Problem to work on:
When you copy the entries, keep every word exactly as it is and drop the images.

__________

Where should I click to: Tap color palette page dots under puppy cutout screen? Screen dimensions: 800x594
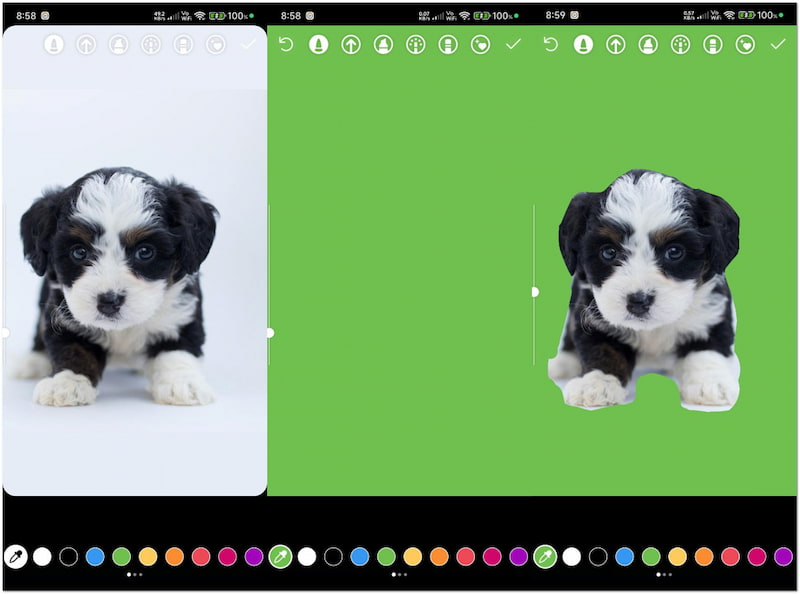click(x=663, y=575)
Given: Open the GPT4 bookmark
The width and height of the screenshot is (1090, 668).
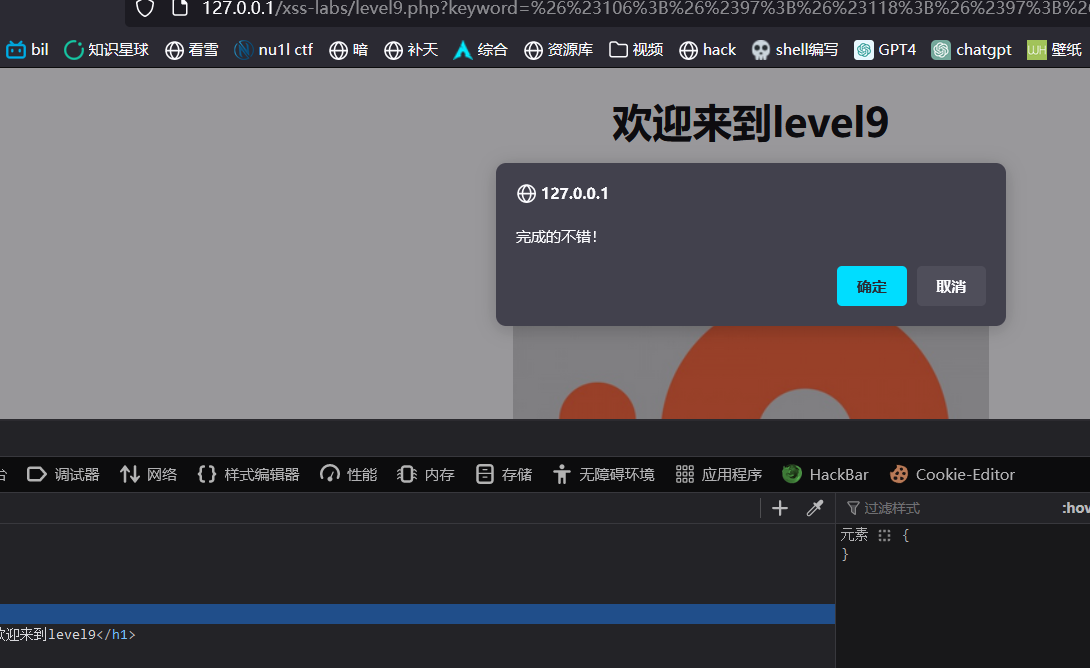Looking at the screenshot, I should click(x=885, y=49).
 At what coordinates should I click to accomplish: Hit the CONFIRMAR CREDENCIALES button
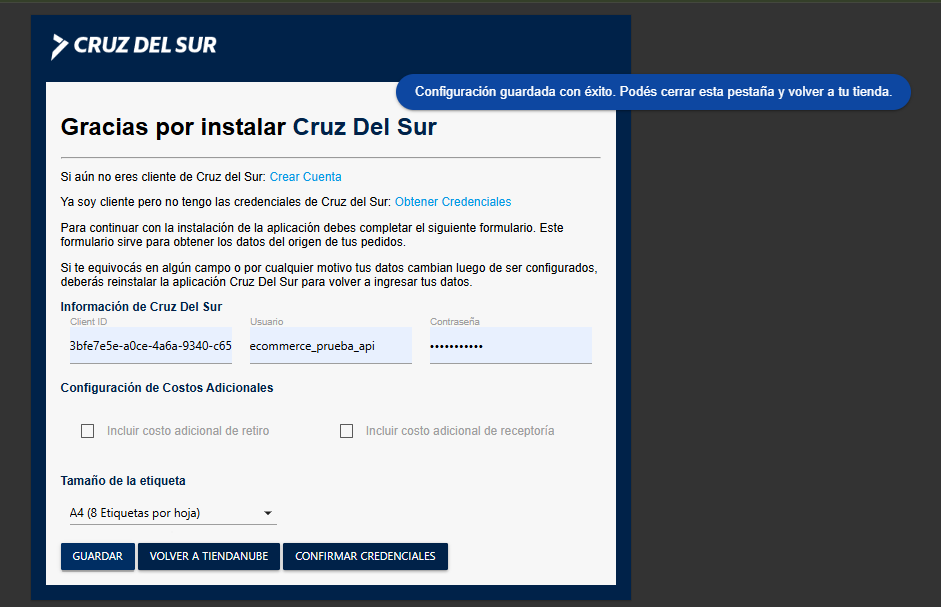point(365,556)
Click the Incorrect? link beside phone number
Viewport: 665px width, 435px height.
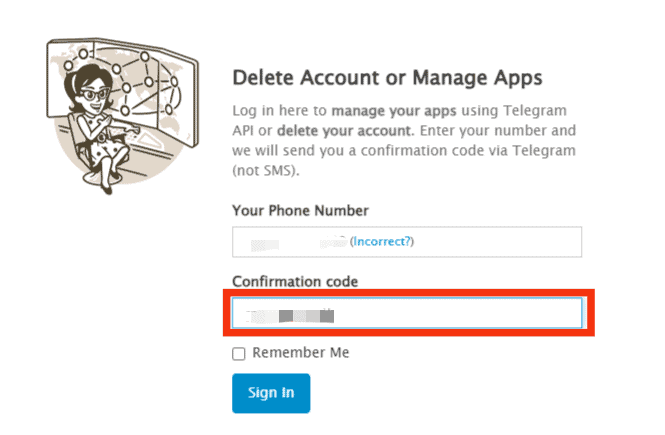(382, 241)
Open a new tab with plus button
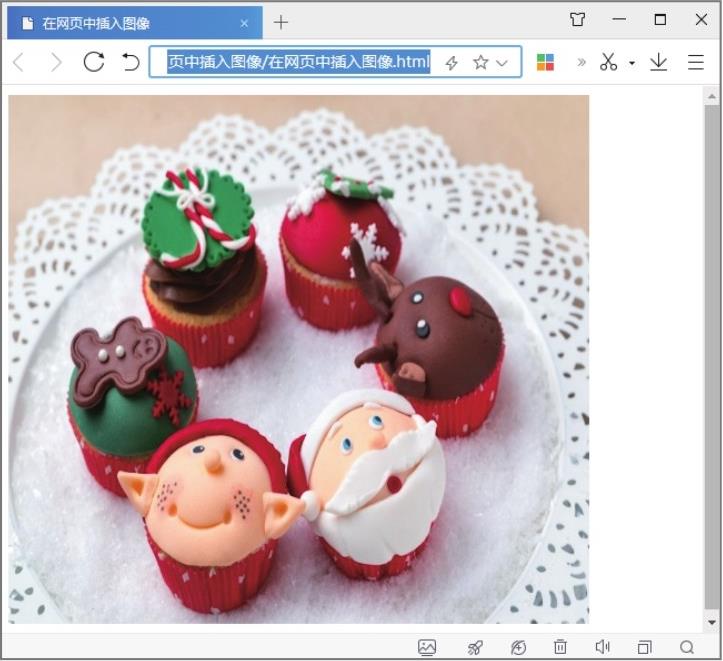Screen dimensions: 723x661 281,22
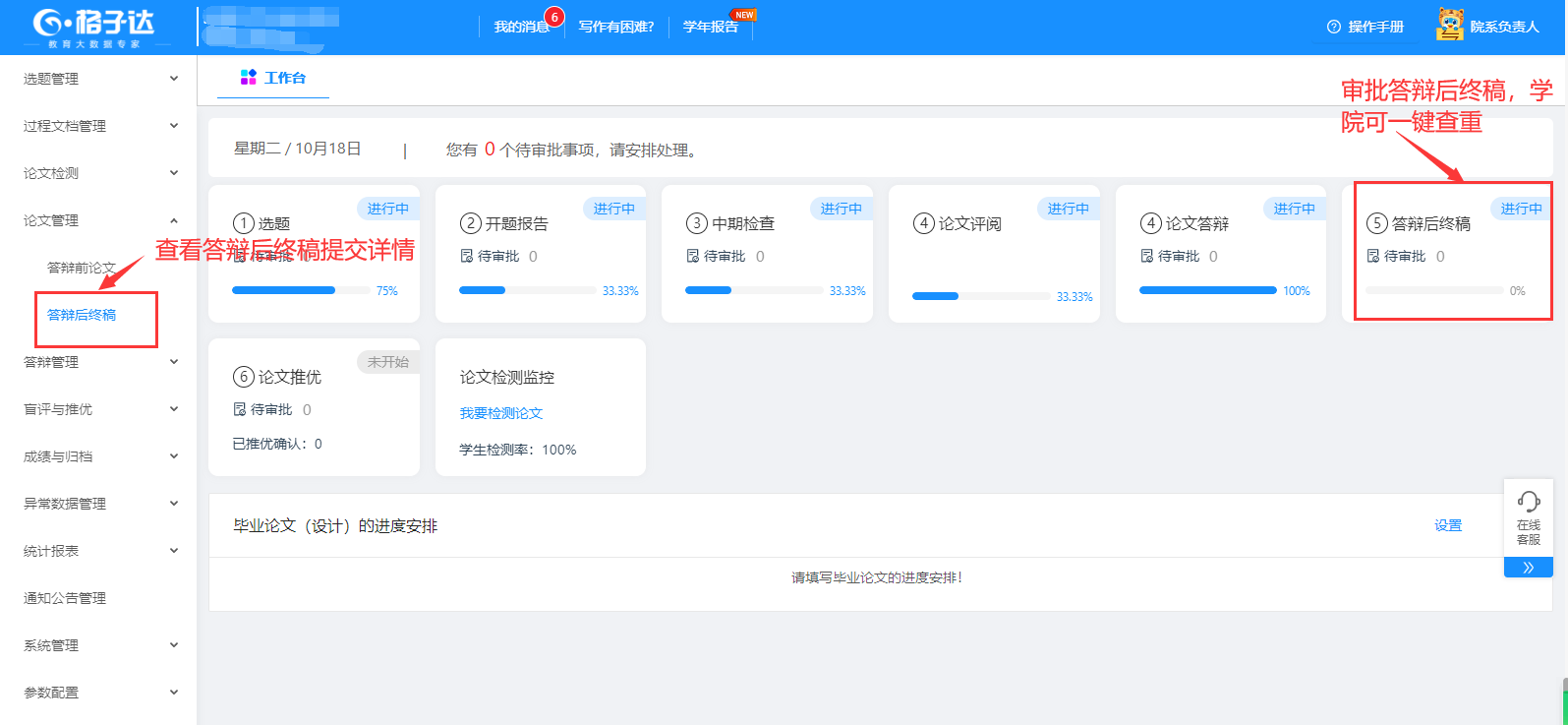The height and width of the screenshot is (725, 1568).
Task: Open the online customer service headset icon
Action: tap(1528, 502)
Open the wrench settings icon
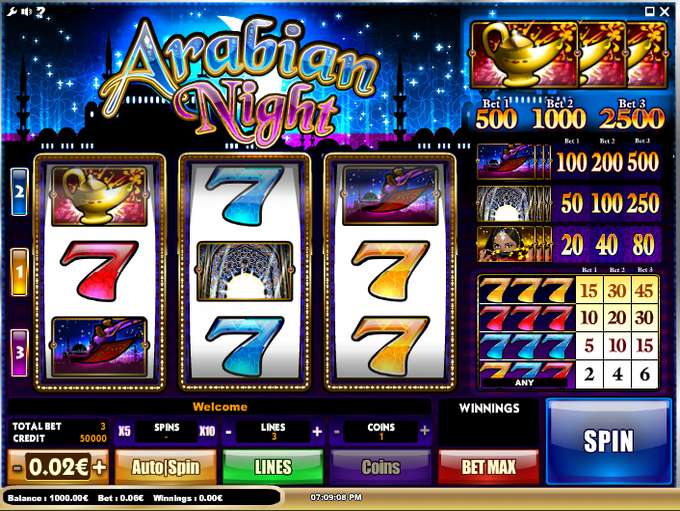Viewport: 680px width, 511px height. 11,12
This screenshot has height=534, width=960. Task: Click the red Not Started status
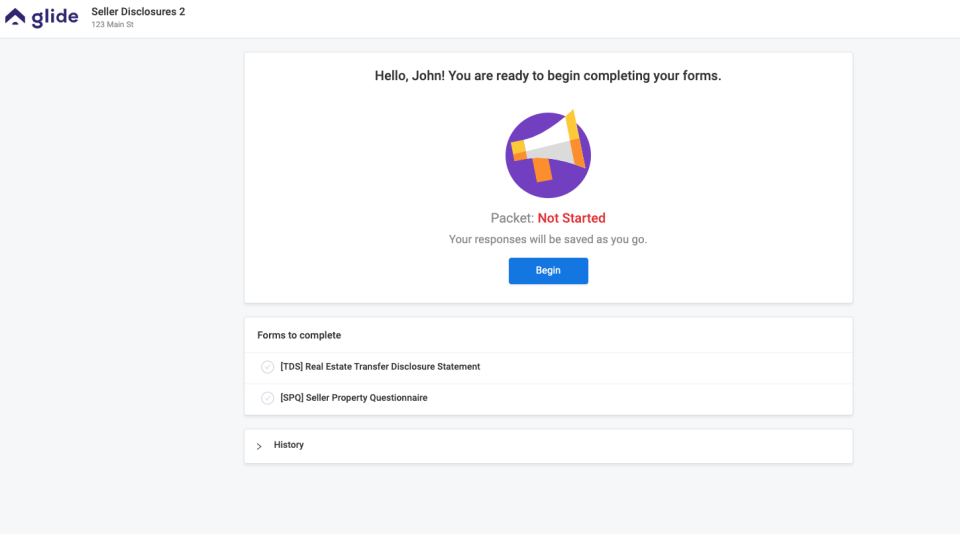click(571, 218)
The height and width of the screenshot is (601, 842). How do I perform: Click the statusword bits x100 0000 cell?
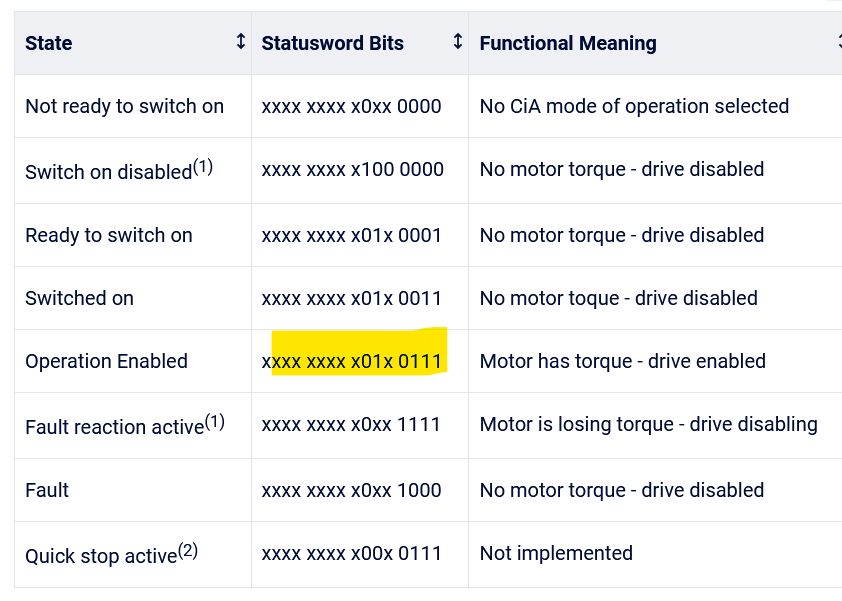click(352, 170)
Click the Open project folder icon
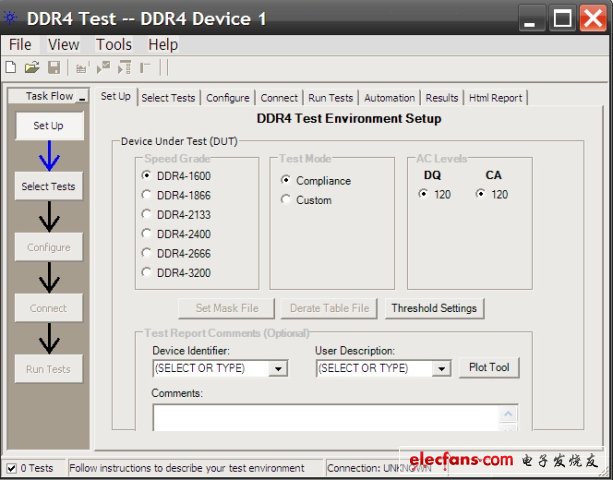 [x=31, y=68]
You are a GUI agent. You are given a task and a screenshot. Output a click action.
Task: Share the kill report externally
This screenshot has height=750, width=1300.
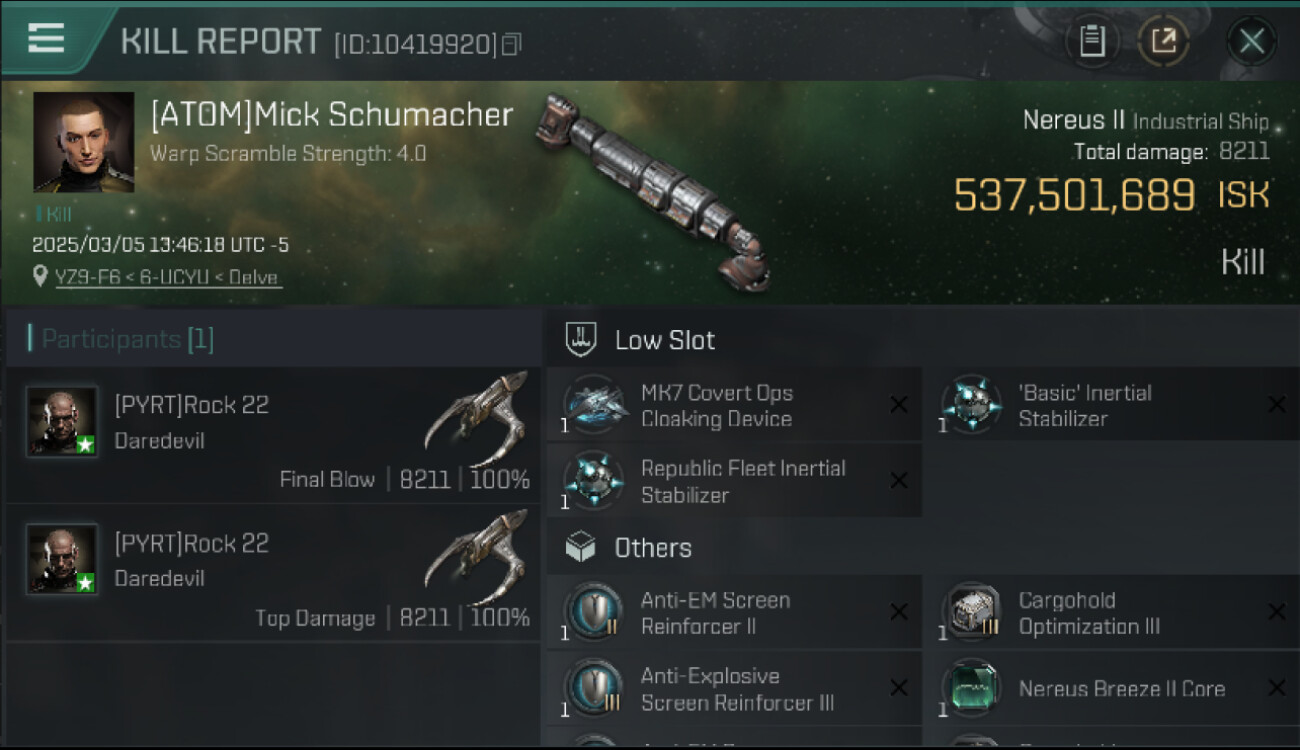1163,42
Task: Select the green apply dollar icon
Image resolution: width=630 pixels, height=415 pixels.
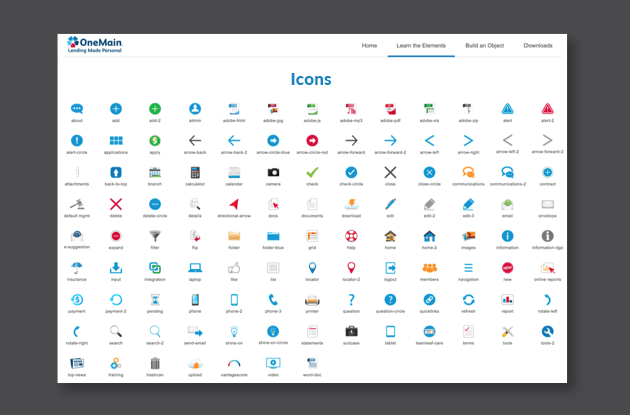Action: [155, 141]
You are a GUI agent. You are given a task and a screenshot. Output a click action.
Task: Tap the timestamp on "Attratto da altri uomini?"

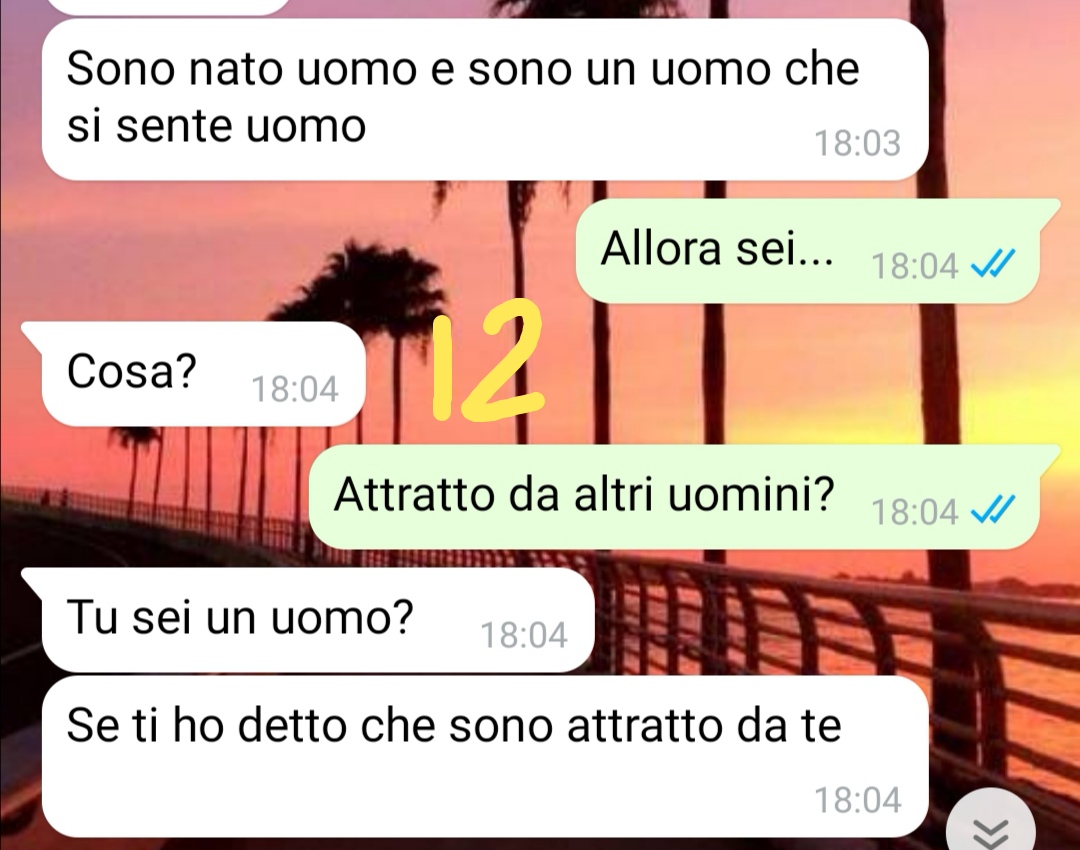click(x=915, y=512)
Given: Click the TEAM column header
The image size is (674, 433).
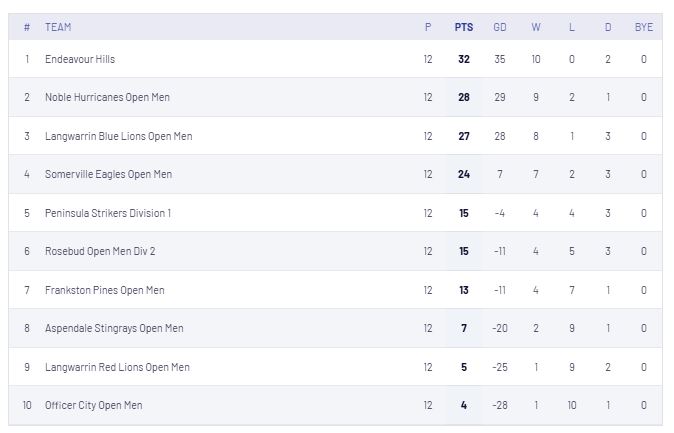Looking at the screenshot, I should pos(58,27).
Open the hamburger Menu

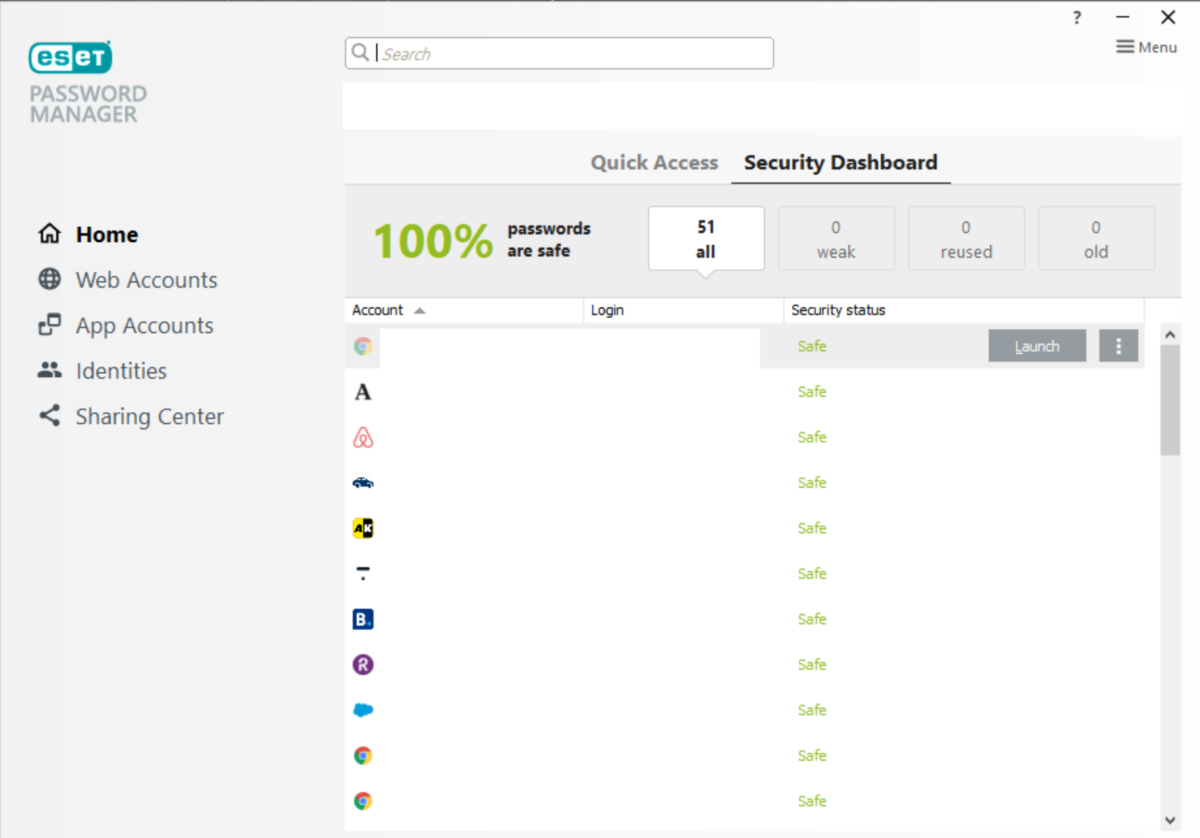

__________

Answer section:
Where should I click to: Tap color palette page dots under puppy cutout screen? Screen dimensions: 800x594
click(x=663, y=575)
Given: Open the GPT4 bookmark
The width and height of the screenshot is (1090, 668).
Looking at the screenshot, I should click(x=885, y=49).
 At what coordinates should I click to accomplish: Hit the CONFIRMAR CREDENCIALES button
point(365,556)
Click the Incorrect? link beside phone number
Viewport: 665px width, 435px height.
(382, 241)
Open a new tab with plus button
Screen dimensions: 723x661 281,22
The height and width of the screenshot is (725, 1568).
Task: Open the online customer service headset icon
Action: tap(1528, 502)
Open the wrench settings icon
Viewport: 680px width, 511px height. 11,12
This screenshot has height=534, width=960. Task: Click the red Not Started status
click(571, 218)
The height and width of the screenshot is (601, 842). How do I perform: Click the statusword bits x100 0000 cell?
click(352, 170)
Click the Open project folder icon
 [x=31, y=68]
You are a GUI agent. You are given a task and a screenshot. Output a click action.
Task: Share the kill report externally
This screenshot has height=750, width=1300.
1163,42
Task: Select the green apply dollar icon
Image resolution: width=630 pixels, height=415 pixels.
Action: [155, 141]
You are a GUI agent. You are given a task and a screenshot. Output a click action.
Task: Tap the timestamp on "Attratto da altri uomini?"

click(x=915, y=512)
Given: Click the TEAM column header
The image size is (674, 433).
Looking at the screenshot, I should pos(58,27).
Open the hamburger Menu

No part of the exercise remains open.